Excerpted data →
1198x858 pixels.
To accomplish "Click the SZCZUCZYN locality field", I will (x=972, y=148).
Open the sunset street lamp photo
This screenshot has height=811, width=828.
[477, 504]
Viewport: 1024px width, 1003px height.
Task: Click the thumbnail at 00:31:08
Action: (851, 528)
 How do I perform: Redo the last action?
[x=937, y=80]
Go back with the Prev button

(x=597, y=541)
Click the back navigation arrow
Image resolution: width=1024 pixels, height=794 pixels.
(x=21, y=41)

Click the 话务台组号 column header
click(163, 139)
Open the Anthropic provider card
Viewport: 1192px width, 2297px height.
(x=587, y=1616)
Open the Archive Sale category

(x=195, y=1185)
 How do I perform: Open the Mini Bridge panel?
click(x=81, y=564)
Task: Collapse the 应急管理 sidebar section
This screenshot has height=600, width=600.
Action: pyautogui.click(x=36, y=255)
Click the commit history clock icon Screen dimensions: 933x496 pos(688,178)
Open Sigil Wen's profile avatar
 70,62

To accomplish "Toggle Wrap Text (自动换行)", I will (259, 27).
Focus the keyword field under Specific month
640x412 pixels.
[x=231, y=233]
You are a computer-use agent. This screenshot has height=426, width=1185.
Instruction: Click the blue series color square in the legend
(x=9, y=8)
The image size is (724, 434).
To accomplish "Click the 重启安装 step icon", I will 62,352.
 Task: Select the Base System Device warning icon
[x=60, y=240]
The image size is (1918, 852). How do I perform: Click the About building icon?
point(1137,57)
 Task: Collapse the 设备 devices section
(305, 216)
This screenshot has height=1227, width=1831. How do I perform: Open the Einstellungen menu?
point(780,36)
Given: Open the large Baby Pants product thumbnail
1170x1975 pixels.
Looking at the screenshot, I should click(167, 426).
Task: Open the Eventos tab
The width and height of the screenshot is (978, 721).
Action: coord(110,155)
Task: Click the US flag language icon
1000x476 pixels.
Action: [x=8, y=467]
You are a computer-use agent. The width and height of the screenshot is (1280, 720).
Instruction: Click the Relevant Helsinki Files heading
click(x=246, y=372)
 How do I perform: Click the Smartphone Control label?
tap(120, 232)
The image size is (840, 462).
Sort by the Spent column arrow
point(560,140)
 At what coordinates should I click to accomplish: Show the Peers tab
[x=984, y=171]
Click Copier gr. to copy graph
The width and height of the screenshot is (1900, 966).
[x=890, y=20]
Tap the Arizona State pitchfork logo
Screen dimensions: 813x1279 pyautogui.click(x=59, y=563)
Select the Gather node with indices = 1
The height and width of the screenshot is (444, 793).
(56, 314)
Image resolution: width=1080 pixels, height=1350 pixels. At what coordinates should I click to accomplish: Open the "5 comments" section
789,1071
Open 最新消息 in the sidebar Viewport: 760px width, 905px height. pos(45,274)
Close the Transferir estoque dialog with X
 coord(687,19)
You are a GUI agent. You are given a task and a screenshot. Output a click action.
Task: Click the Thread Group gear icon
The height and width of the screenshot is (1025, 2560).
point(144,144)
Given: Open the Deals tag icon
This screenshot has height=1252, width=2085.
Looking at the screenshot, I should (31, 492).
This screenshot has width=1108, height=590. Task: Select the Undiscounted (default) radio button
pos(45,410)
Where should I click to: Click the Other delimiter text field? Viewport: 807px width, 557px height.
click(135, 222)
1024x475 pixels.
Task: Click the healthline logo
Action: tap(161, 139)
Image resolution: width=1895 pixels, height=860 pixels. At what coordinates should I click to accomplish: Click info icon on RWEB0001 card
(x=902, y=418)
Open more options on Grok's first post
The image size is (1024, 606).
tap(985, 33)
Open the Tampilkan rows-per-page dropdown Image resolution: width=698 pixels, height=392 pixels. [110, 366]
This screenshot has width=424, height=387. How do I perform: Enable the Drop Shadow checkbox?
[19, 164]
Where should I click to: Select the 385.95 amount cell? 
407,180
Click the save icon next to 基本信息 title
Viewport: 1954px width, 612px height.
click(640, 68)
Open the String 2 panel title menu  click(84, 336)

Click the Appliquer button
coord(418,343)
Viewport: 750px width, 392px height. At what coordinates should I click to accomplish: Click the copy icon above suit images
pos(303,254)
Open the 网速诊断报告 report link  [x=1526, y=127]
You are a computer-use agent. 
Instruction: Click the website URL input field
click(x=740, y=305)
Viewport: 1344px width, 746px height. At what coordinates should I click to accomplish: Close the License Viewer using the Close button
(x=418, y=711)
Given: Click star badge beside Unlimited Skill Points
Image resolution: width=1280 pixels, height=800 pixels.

Instructions for the task → A single number is required: how many lines in the material above include the string "computer".

Expected output → 3